In the early evening we arrived at the Moremi Wildlife Reserve (in Xakanaxa), this reserve occupies approximately one third of the Okavango Delta. The first nights we spent on a private campsite in the wilderness. It was a very unfamiliar world for us: No power, proximity to wild animals, cooking on an open fire, camp beds, "Busch bathroom".... Questions over questions. However: The camp was setup by a crew and taken down again, the food was just great, the whole process very well organized.

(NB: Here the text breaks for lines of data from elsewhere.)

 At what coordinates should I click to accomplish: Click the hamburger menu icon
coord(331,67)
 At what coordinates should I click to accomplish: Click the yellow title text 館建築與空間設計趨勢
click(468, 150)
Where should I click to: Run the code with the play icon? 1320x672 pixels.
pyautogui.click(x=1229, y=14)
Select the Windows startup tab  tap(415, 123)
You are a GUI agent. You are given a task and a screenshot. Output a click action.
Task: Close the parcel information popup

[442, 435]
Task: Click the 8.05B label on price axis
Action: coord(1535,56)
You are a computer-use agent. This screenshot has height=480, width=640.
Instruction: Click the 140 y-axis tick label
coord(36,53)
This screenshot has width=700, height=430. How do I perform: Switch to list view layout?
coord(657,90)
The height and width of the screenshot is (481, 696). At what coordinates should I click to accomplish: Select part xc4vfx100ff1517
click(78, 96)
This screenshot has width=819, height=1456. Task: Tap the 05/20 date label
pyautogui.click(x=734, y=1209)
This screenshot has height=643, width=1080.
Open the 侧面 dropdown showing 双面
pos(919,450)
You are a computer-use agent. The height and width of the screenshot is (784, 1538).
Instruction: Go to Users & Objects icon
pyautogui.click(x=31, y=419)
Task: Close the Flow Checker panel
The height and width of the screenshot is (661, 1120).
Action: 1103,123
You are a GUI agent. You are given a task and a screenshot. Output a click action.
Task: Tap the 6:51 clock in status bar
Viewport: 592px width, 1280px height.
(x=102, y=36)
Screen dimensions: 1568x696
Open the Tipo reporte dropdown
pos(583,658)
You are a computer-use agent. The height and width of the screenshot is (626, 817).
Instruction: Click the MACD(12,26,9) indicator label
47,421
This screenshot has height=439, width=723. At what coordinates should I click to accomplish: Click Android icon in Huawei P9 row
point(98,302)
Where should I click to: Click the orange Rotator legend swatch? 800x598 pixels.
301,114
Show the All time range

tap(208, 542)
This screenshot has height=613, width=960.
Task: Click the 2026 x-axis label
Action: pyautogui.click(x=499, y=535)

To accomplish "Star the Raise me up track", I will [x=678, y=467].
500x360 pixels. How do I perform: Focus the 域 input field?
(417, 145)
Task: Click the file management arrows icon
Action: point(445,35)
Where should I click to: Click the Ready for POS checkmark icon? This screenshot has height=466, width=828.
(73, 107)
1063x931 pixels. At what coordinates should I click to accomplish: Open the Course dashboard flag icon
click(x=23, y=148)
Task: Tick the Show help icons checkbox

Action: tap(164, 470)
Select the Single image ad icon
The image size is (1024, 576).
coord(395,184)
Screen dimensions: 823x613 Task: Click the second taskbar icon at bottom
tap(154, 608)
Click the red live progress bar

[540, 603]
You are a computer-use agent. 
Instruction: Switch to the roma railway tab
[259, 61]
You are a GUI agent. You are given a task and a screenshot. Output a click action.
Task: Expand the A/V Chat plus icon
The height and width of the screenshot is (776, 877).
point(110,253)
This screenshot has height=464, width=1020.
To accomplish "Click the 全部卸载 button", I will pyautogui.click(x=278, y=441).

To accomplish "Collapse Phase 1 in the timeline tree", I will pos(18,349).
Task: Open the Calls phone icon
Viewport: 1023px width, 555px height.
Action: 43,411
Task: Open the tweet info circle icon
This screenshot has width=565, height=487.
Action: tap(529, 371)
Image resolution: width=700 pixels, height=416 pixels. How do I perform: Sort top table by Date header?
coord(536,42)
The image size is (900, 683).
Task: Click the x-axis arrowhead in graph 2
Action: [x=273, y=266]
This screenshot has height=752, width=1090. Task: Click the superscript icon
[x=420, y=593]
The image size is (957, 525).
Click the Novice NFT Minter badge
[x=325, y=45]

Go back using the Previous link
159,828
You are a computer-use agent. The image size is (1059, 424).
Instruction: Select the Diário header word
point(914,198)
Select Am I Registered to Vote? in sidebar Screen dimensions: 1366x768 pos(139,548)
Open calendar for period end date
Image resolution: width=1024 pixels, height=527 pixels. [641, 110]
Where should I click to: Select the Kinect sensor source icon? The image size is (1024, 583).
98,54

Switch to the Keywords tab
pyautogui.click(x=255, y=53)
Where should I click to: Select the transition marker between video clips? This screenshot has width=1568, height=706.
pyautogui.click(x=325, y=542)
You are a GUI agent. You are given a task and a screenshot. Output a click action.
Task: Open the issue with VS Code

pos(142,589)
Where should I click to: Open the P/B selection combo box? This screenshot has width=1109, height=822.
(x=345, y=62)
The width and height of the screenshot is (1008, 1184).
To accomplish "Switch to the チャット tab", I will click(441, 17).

However, here is a small hint: one should have neither dust allergy nor a tendency to sea sickness. Finally the sand really sat in all pores, the clothes, the suitcases, of course, also on camera and lenses. And the constant rocking on the deep sandways let us regret the other "self-drivers". We luckily have been on the road with experienced guides and did not have to worry about directions, routes, fuel supplies, fire equipment, food, etc.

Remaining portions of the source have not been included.